* Given instruction
Can you copy, word for word, the lines of the material starting at the line that contains "You are a computer-use" and ending at the line that contains "Instruction: Open the POST method dropdown", with both of those lines included?

* Data provided
-*-*-

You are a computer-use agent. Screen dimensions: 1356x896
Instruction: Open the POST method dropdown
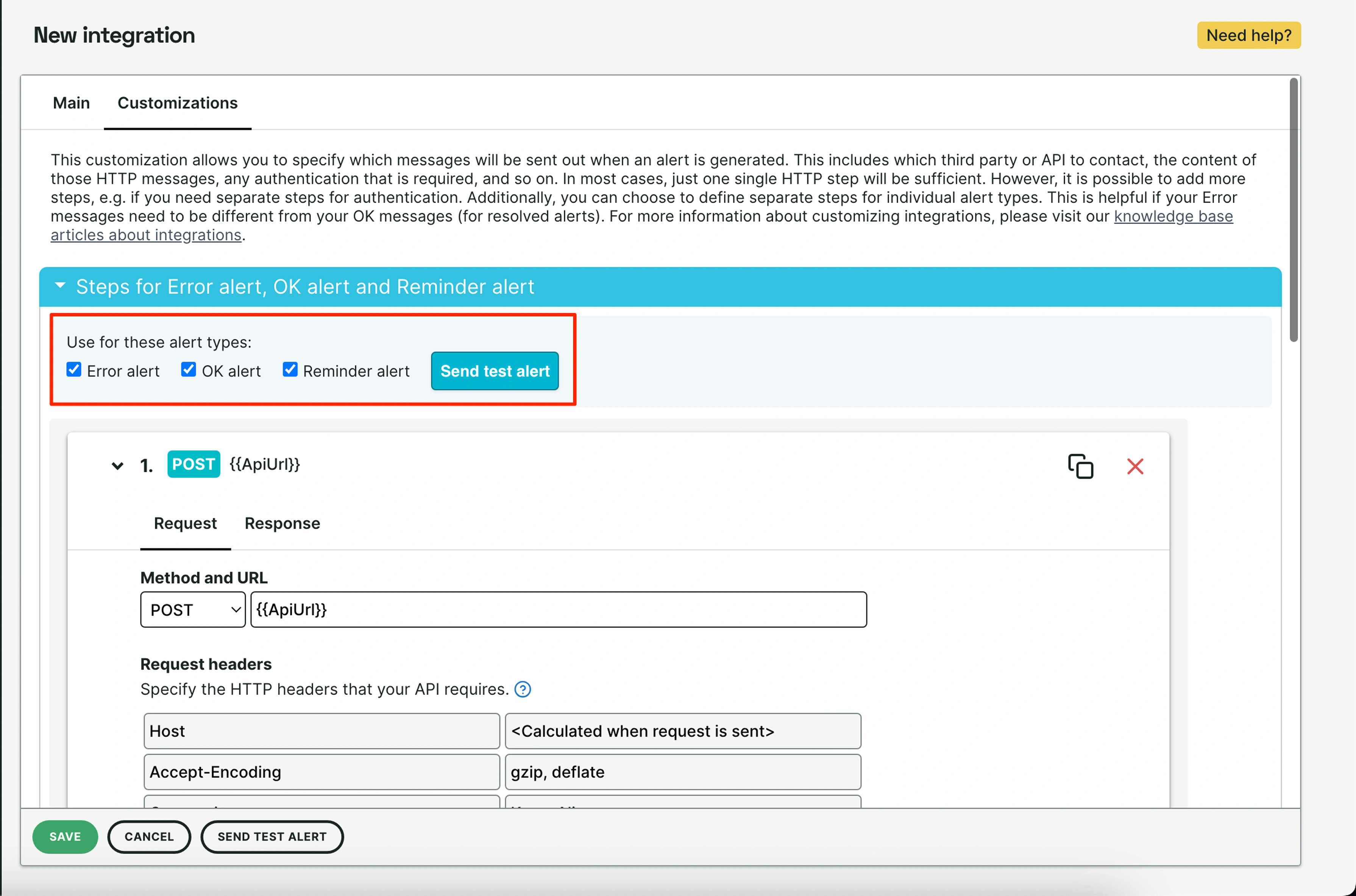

-*-*-

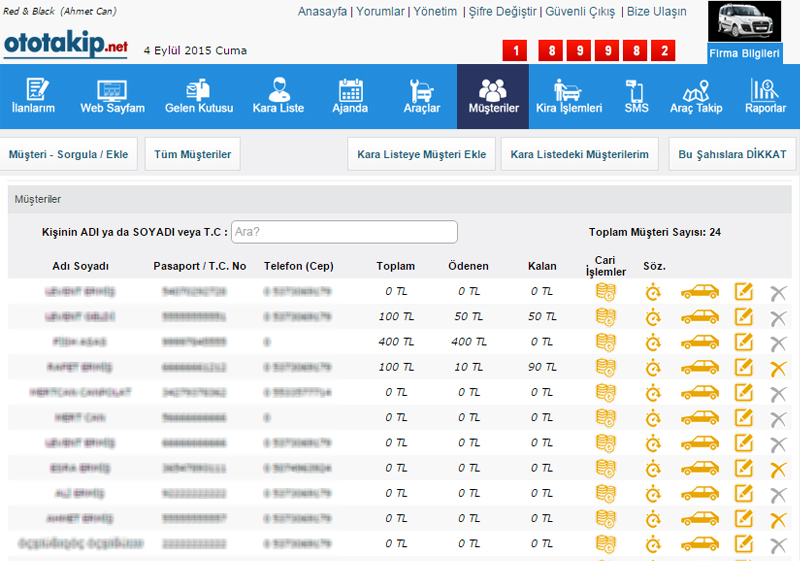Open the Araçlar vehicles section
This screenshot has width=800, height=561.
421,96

-*-*-

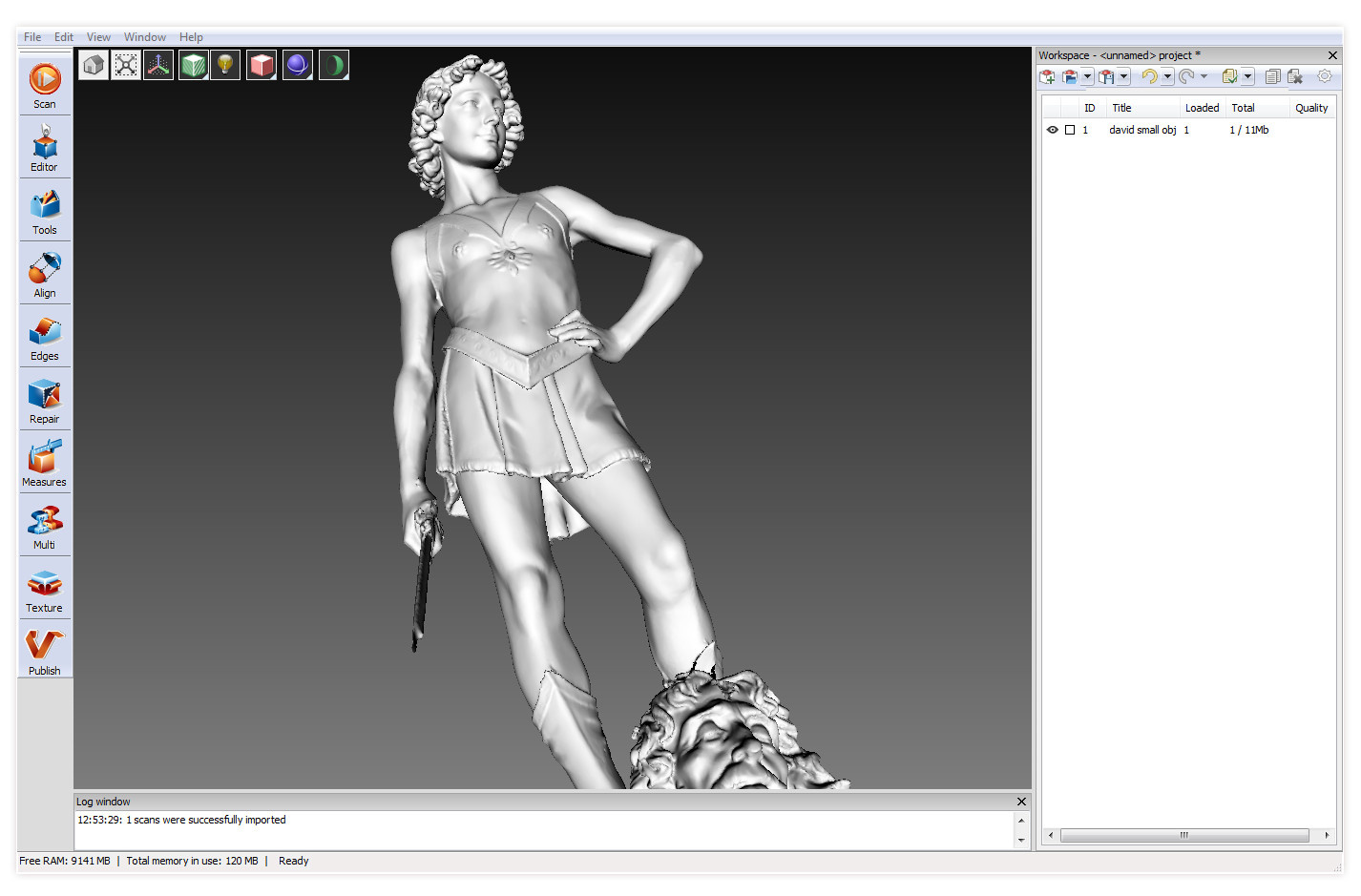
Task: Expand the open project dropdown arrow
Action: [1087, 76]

-*-*-

* Reply
You are a computer-use agent. Screen dimensions: 1356x896
Instruction: Open the POST method dropdown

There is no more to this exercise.